> Task directions:
Search the data for the string "link" and copy each line where it turns up.

(Pixel coordinate grounding data)
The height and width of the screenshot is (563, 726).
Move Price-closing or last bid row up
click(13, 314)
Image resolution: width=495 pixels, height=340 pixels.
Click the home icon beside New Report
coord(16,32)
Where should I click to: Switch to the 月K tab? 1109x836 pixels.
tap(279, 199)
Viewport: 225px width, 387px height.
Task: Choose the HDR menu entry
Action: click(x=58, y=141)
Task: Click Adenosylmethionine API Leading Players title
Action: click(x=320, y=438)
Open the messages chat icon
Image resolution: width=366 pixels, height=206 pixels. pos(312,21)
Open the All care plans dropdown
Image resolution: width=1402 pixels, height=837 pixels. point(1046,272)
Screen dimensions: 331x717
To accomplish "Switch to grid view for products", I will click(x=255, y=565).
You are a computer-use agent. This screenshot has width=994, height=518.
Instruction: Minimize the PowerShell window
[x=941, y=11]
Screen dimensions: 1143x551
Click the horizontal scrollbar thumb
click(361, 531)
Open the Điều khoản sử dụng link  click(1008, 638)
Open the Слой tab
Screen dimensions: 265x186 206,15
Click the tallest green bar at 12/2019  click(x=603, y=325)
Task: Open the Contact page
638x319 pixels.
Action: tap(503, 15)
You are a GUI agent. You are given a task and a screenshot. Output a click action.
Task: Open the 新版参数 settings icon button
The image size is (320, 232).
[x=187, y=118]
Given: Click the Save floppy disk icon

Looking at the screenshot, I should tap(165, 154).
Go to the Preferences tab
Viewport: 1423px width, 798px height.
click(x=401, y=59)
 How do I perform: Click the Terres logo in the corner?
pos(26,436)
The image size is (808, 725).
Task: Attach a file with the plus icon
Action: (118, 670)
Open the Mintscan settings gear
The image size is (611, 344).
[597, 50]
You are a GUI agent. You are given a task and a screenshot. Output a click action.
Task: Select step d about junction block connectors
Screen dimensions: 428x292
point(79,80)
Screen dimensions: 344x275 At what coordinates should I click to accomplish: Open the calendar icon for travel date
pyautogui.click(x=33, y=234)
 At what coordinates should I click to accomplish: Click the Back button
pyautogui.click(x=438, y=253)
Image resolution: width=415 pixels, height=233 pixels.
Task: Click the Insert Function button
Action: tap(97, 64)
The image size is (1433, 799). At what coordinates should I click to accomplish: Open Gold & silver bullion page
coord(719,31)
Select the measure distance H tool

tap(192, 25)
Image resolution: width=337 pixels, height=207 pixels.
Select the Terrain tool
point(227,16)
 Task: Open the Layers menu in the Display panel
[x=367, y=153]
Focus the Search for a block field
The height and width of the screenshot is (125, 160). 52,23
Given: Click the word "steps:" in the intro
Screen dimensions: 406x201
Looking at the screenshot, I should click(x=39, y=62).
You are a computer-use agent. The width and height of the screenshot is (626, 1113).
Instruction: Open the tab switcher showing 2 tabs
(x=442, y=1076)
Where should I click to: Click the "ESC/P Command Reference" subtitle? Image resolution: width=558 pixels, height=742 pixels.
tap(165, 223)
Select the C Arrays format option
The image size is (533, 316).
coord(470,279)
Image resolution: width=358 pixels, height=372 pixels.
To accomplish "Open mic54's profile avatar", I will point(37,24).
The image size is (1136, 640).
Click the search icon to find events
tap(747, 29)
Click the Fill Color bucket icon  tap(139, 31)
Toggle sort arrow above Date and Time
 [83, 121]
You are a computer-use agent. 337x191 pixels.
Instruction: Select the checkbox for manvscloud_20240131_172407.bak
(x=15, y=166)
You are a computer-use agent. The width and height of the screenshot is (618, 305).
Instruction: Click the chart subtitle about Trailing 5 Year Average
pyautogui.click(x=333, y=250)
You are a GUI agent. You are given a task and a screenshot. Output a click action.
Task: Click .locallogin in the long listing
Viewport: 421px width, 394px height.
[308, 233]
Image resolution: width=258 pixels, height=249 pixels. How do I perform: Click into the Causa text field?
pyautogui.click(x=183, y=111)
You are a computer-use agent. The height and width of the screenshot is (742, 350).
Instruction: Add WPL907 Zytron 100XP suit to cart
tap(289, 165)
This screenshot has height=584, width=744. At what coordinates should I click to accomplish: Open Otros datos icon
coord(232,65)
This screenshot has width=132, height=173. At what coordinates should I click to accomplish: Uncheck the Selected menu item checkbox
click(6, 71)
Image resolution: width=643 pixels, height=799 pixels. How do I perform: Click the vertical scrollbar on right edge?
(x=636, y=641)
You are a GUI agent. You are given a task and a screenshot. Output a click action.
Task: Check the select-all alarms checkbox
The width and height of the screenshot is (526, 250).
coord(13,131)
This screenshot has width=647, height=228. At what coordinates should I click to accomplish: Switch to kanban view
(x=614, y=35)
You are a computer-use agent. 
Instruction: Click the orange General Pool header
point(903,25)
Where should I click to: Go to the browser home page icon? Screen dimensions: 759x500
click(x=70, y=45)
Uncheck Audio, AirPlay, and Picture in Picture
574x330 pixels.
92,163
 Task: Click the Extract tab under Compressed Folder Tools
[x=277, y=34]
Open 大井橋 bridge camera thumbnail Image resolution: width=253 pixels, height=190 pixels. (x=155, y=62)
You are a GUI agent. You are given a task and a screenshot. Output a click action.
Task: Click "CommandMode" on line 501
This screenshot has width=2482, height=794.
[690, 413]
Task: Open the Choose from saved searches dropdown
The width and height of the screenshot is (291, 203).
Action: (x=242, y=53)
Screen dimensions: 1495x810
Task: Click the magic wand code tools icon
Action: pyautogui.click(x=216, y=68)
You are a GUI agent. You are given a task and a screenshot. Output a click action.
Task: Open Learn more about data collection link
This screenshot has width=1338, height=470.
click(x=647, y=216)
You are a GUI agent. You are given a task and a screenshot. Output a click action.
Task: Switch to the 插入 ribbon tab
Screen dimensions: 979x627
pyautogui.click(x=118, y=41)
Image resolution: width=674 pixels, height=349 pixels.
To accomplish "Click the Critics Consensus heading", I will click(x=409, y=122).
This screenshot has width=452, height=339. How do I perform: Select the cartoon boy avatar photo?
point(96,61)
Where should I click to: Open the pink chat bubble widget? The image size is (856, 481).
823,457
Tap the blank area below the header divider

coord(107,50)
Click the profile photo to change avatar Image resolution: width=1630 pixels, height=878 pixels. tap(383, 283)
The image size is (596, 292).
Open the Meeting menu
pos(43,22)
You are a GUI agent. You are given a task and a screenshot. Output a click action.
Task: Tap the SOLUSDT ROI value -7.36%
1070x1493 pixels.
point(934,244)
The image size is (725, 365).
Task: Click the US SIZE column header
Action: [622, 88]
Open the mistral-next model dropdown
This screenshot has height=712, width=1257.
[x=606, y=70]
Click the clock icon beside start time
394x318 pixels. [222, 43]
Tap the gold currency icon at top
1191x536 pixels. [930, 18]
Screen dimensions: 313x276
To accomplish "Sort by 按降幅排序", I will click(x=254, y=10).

> Output below:
Open the Điều khoản sử dụng link  click(1008, 638)
Task: Open Learn more about data collection link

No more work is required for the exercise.